As a mechanical engineering professor at Cal Poly, I was aggrieved to read about the auto accident in The Tribune (Oct. 11).
The night before I had written a short semi-technical paper on energy dissipation in vehicular collisions. Much of what I’d figured out and explained in that paper seemed to have been played out in this accident. Driving fast in a heavy, rigid vehicle endangers everybody else on the highway driving normal, nonstiff cars.
Normal cars are designed to crumple in a crash. Kinetic energy, the energy of motion, is dissipated by this crushing. And that is what is needed in a collision is to get rid of the kinetic energy that the involved cars bring into a crash.

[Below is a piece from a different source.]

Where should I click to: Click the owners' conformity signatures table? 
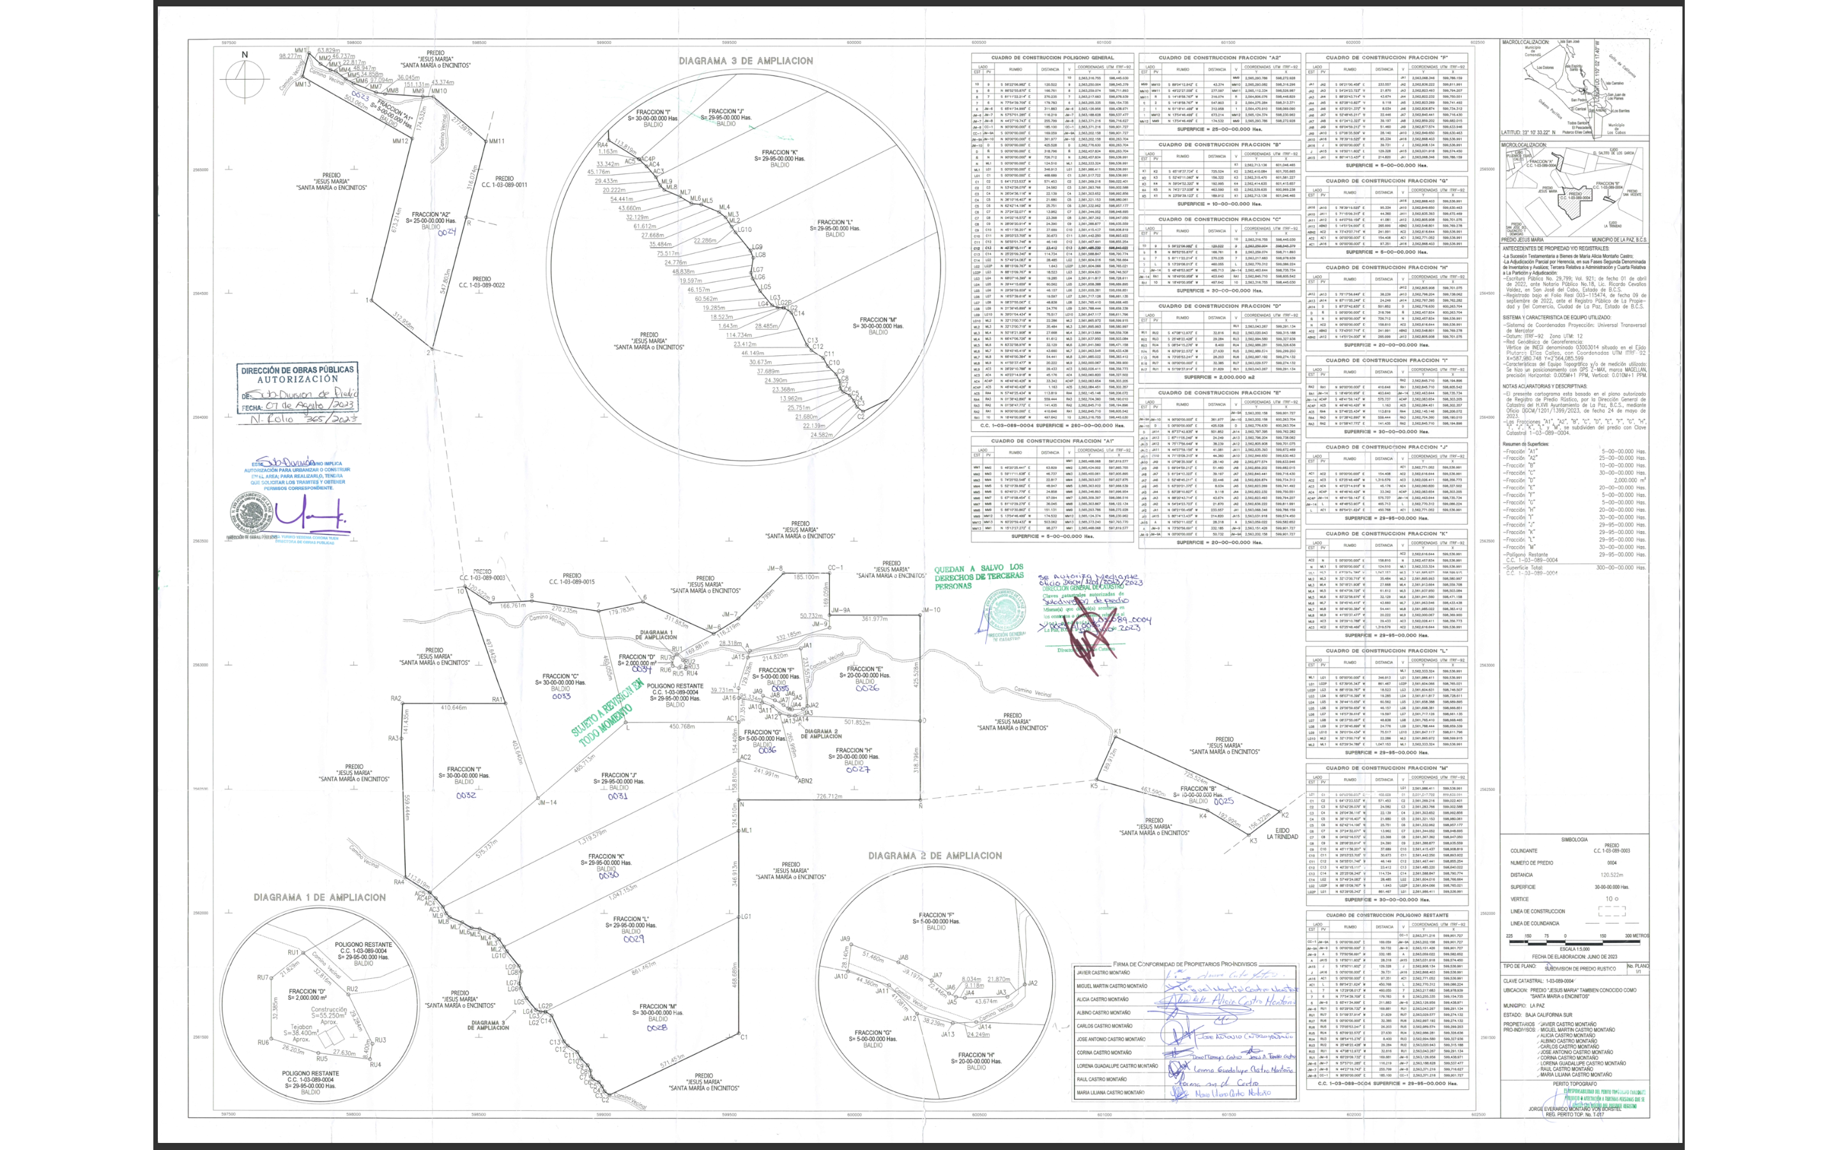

Pickups and SUVs contribute inordinately to the energy brought into a collision because of their weight. If such a vehicle is speeding, as seems to have been the case in this accident, that has a multiplier effect on the kinetic energy brought into the crash. Yet an SUV or pickup contributes little to the dissipation of energy because it is a very stiff vehicle, so it doesn’t deform much. This is evident in the picture on the front page. The Camry is crushed up into its passenger compartment, but the structure of the Tundra is still intact.
Perhaps it is unwitting, but a driver of an SUV or pickup in a collision with a normal car depends on that car to absorb and dissipate the energy of the crash. The normal car is crushed more than it would be if it crashed into another, nonrigid car. In a collision between two normal cars, both are crushed and share the kinetic energy dissipation. But each is not crushed as much.
I have heard many SUV drivers say that they buy such a vehicle because of its safety features. Yes, it is safer for its occupants. But it buys this safety by laying the energy dissipation burden on other vehicles and endangering those drivers. This point is borne out in this tragic accident. SUVs and pickups are truly killer vehicles.
Frank Owen lives in San Luis Obispo.